A Framework for Generating Semantically Ambiguous Images to Probe Human and Machine Perception
This work addresses the challenge of bridging human psychophysics and machine vision interpretability for researchers in AI and cognitive science, though it is incremental as it builds on existing CLIP and generative models.
The authors tackled the problem of comparing human and machine perception of ambiguous images by developing a framework that generates continuous spectra of semantically ambiguous images using CLIP embeddings, and found that machine classifiers are more biased towards seeing 'rabbit' while humans align more closely with the CLIP embeddings, with the guidance scale affecting human sensitivity more strongly.

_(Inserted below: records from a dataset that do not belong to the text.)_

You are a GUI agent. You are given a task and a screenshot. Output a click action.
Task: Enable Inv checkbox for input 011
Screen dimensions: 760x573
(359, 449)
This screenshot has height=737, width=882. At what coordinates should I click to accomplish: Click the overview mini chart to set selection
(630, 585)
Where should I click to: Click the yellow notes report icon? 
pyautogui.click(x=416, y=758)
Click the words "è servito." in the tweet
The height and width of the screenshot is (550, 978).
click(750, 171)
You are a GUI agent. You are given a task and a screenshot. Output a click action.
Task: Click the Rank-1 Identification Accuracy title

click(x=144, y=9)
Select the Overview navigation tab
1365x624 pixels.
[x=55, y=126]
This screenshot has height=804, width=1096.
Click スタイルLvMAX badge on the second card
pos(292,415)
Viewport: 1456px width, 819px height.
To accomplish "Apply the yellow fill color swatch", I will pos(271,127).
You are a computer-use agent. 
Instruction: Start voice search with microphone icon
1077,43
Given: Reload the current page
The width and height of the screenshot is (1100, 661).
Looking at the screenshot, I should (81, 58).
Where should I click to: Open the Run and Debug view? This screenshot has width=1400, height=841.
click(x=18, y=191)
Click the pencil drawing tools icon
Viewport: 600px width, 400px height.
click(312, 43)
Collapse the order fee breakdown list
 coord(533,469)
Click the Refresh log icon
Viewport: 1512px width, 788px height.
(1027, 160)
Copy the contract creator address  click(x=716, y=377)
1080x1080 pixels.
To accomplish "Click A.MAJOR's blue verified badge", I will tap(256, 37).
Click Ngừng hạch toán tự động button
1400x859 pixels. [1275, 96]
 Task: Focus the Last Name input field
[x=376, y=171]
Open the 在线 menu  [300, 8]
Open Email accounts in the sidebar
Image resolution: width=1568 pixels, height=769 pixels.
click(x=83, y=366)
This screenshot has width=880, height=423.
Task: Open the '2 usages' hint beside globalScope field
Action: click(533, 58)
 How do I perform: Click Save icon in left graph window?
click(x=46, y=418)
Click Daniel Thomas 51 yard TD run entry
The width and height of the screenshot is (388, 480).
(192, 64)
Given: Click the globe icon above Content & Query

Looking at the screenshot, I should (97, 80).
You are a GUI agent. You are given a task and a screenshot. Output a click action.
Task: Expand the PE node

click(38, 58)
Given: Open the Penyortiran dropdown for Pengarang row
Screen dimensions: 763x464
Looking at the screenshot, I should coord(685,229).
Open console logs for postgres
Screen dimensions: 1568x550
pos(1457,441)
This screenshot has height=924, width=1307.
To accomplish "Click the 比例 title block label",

The classic duck-rabbit illusion reveals that when visual evidence is ambiguous, the human brain must decide what it sees. But where exactly do human observers draw the line between ''duck'' and ''rabbit'', and do machine classifiers draw it in the same place? We use semantically ambiguous images as interpretability probes to expose how vision models represent the boundaries between concepts. We present a psychophysically-informed framework that interpolates between concepts in the CLIP embedding space to generate continuous spectra of ambiguous images, allowing us to precisely measure where and how humans and machine classifiers place their semantic boundaries. Using this framework, we show that machine classifiers are more biased towards seeing ''rabbit'', whereas humans are more aligned with the CLIP embedding used for synthesis, and the guidance scale seems to affect human sensitivity more strongly than machine classifiers. Our framework demonstrates how controlled ambiguity can serve as a diagnostic tool to bridge the gap between human psychophysical analysis, image classification, and generative image models, offering insight into human-model alignment, robustness, model interpretability, and image synthesis methods.